Tadic Takes the Stand

After enduring months of prosecution testimony, the accused finally took the stand, portraying himself as a victim.

Tadic Takes the Stand

After enduring months of prosecution testimony, the accused finally took the stand, portraying himself as a victim.

Tuesday, 1 October, 1996
IWPR

IWPR

Institute for War & Peace Reporting

For the past six months, Duško Tadic has sat in the dock listening, for the most part patiently, sometimes apparently without interest, to the 100 witnesses who have so far appeared before the Tribunal. Two-thirds of them have testified against him. Last week, it was finally Tadic's turn to appear as a witness.


The defence strategy was to portray Tadic as a victim-an ordinary little man caught up in the great whirlwind of war. To avoid being sent to the front and to earn some sort of wage, he applied to join the traffic police reserves. Led by the questions of his British defence counsel, Steven Kay, Tadic asserted that he had never been in the camps of Omarska, Keraterm and Trnopolje, or in the other places where the alleged crimes described in the indictment had taken place. He also claimed that-together with his Muslim and Croat friends-he had attempted to bring the war-devastated town of Kozarac back to life, and for this, the Prijedor authorities had persecuted him and arrested him ten times. Because of this, he had fled to Germany in November 1993.


Tadic consistently defended his position as a victim under cross-examination. When the prosecutor asked if it was possible that the dozens of witnesses who had testified before the Court that they had seen him at the times and scenes of the crimes were all in the wrong, Tadic said: "Terrible things happened to many of those who testified here.
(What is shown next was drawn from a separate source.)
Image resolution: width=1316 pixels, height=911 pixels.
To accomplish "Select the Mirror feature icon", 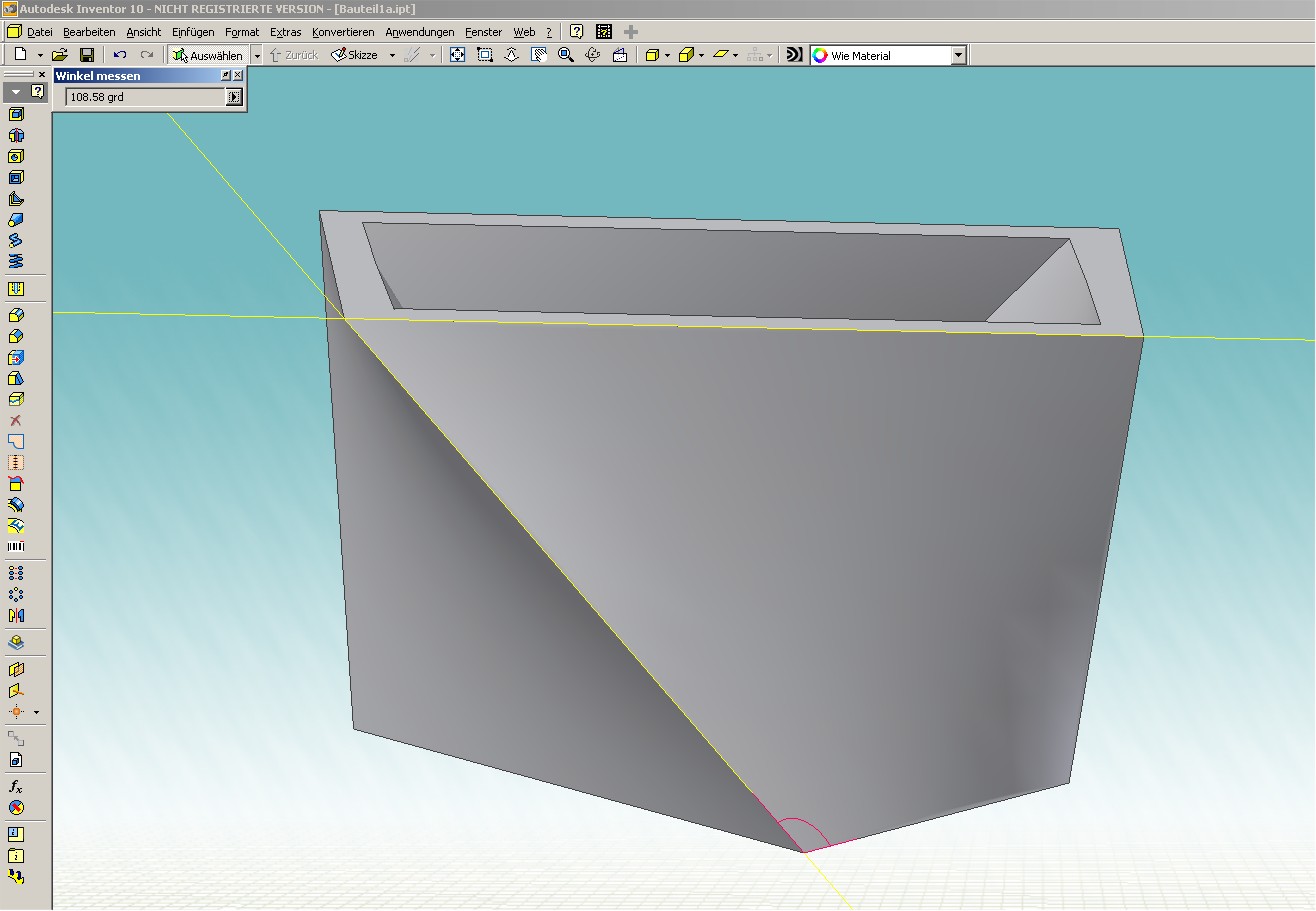I will coord(16,615).
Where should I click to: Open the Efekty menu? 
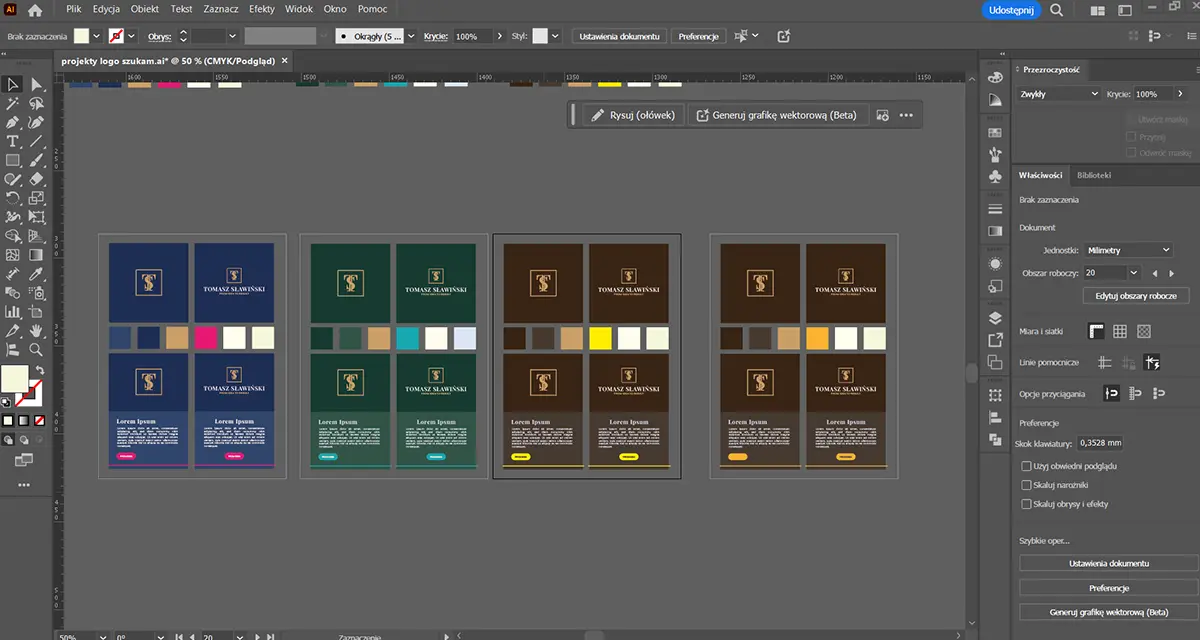click(262, 8)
But I suffered with them, too. I had bad experiences at the hands of the Serbs."


While the defence strategy presented Tadic as a victim of war and the Serb nationalists, the prosecution portrayed him as a committed Serb Democratic Party (SDS) activist and vehement supporter of the creation of an ethnically pure Serb state in Bosnia. According to the prosecution, he had proved his loyalty to the regime of ethnic cleansing by, among other things, denouncing Serbs who disagreed with his views to the SDS higher organs and the security police.


In his depiction of the accused, the counsel for the prosecution, Alan Tieger, used the report of the Kozarac SDS committee-written and signed in August 1993 by Duško Tadic in person, as president of that committee. In that report, which covers the period from 1990 to 1993, Tadic claims credit for carrying out the plebiscite of the Serb people in Bosnia (about "remaining" within Yugoslavia) and for attempts to arm the Serbs in Kozarac and prepare them for war.


The prosecution emphasised the parts of Tadic's report which denounce local Serbs married to Muslims and Croats as "disloyal" and "unreliable": they did not participate in the Serb plebiscite (but did participate in the referendum for an independent Bosnia and Herzegovina) and took part in the joint (ethnically mixed) guards and patrols which had tried to prevent the outbreak of violence in Kozarac before the war.


By such behaviour, Tadic suggested to the higher authorities, those Serbs had "shown clearly whose side they were on." Confronted with the evidence, Tadic tried to justify the report by saying that it was written on the basis of notes from meetings of the local SDS committee and the local community, and hence "the document was not always a reflection of what he thought."


The judges will soon decide which of these two portraits of the accused is more convincing. This week a rebuttal witness will appear, and the closing arguments of prosecution and defence have been announced for November 25 and 26.